Balda Juwella                                                                                      Schließen

1908 wurde die Fabrik photographischer Artikel Max Baldeweg in Laubegast bei Dresden gegründet. Man fertigte zunächst Kamera-Verschlüsse, Filmpack-Kassetten und Selbstauslöser. Das Warenzeichen "Balda" gibt es seit 1913, die Firmenbezeichnung lautete jetzt auch Balda-Werk Max Baldeweg.

Die ersten Kameras kamen 1925 auf dem Markt. Der Betrieb wurde 1927 vergrößert und man stellte preiswerte Amateurkameras als Box-, Planfilm- und Rollfilm-Kameras her.

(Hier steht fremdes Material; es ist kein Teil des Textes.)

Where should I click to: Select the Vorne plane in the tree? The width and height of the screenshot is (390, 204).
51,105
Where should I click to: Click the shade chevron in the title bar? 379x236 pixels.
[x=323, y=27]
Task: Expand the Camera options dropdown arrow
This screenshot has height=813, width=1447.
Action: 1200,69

Es waren dies: Balda-Box (1930), Frontbox (1930), Baldax (1931), Pokarelle (1934), Rollbox (1934), Balda-Gloria (1934), Baldaxette (1935), Baldarette (1937), Baldak-Box (1938). Die erste Kleinbildkamera war die Baldina (1935), eine verbesserte Super-Baldina folgte 1936.

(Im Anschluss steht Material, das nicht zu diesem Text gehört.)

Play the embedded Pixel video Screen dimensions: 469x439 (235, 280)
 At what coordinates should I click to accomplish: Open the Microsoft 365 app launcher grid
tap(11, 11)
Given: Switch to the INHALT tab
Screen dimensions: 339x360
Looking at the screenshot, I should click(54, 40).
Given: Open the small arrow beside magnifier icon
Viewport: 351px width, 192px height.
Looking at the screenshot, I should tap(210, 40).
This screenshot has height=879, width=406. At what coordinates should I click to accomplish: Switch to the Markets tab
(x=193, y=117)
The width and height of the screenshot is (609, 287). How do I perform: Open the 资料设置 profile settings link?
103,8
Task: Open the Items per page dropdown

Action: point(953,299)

Nach dem Krieg verließ Max Baldeweg Dresden und gründete das Baldawerk in Bünde /Westfalen neu. Der verbliebene Betrieb in Dreseden wurde verstaatlicht und 1951 in Belca-Werk umbenannt. Die Eingliederung in den VEB Kamera-Werke Niedersedlitz im Jahr 1956 beendete die Eigenständigkeit der Firma. Die Nachkriegs-Kameraproduktion wurde bereits im Jahr 1947 wieder aufgenommen.

Die westdeutschen Baldawerke produzierten auch Hausmarken u.A. für Porst und waren außerdem Zulieferer für andere Kamerawerke. Heute ist man als Handyausrüster tätig.